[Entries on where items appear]
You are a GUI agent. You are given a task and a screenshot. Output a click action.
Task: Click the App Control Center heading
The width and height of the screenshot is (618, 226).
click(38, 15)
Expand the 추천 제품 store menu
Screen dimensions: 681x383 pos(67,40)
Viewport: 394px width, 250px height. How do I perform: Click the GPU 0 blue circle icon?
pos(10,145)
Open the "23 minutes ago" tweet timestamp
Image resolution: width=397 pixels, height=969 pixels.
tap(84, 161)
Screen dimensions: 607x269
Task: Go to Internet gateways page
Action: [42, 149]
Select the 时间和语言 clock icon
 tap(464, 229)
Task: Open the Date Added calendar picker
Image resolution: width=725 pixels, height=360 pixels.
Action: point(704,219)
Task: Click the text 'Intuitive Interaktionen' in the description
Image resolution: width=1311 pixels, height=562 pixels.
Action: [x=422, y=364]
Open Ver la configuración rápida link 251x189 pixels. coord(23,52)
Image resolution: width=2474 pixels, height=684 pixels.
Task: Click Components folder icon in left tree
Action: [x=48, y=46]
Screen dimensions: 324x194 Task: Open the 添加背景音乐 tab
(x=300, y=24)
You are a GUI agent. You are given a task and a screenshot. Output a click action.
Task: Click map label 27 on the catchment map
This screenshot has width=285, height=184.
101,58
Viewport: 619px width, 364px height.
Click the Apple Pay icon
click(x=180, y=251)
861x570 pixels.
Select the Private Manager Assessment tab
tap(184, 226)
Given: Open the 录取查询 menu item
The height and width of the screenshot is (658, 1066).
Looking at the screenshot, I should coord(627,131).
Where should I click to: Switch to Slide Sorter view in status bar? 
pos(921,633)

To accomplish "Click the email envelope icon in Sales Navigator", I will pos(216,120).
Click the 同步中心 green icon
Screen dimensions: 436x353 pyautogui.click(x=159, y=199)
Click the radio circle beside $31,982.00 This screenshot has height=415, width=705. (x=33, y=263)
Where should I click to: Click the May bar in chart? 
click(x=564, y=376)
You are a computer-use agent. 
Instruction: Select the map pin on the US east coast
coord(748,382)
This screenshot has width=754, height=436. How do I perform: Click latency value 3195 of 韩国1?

[Given request]
Please copy the rows from the line with "Given: Open the 录取查询 menu item" through the last line of the rows, keeping every line unchanged.

[Task response]
Given: Open the 录取查询 menu item
The height and width of the screenshot is (658, 1066).
Looking at the screenshot, I should coord(627,131).
Where should I click to: Switch to Slide Sorter view in status bar? 
pos(921,633)

To accomplish "Click the email envelope icon in Sales Navigator", I will pos(216,120).
Click the 同步中心 green icon
Screen dimensions: 436x353 pyautogui.click(x=159, y=199)
Click the radio circle beside $31,982.00 This screenshot has height=415, width=705. (x=33, y=263)
Where should I click to: Click the May bar in chart? 
click(x=564, y=376)
You are a computer-use agent. 
Instruction: Select the map pin on the US east coast
coord(748,382)
This screenshot has width=754, height=436. How do I perform: Click latency value 3195 of 韩国1?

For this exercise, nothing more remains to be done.